*** Data records Section Begins ***

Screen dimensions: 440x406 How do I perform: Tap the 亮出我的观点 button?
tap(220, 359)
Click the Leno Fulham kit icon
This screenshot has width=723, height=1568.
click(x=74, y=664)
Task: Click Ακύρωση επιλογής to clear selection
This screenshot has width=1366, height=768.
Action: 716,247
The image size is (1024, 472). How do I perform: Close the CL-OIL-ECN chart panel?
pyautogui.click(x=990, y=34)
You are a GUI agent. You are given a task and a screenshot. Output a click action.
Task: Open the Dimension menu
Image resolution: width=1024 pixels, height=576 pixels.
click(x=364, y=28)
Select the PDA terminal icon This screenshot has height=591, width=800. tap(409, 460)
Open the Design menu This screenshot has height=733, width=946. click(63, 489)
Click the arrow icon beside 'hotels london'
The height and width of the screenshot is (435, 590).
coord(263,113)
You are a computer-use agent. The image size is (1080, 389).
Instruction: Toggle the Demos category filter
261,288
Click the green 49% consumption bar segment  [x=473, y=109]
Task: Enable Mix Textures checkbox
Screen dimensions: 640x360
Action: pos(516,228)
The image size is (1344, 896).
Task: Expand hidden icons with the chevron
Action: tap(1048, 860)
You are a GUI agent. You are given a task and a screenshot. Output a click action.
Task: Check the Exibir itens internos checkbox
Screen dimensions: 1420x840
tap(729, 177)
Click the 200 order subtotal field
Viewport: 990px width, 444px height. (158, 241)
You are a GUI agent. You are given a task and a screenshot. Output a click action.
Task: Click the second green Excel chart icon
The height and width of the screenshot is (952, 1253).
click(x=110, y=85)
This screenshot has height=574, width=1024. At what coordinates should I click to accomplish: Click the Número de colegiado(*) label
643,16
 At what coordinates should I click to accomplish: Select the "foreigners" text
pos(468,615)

*** Data records Section Ends ***

*What you are asked to do:* Copy out, from the data above, every line holding the word "green".

*Task answer:*
Click the green 49% consumption bar segment  [x=473, y=109]
Task: Click the second green Excel chart icon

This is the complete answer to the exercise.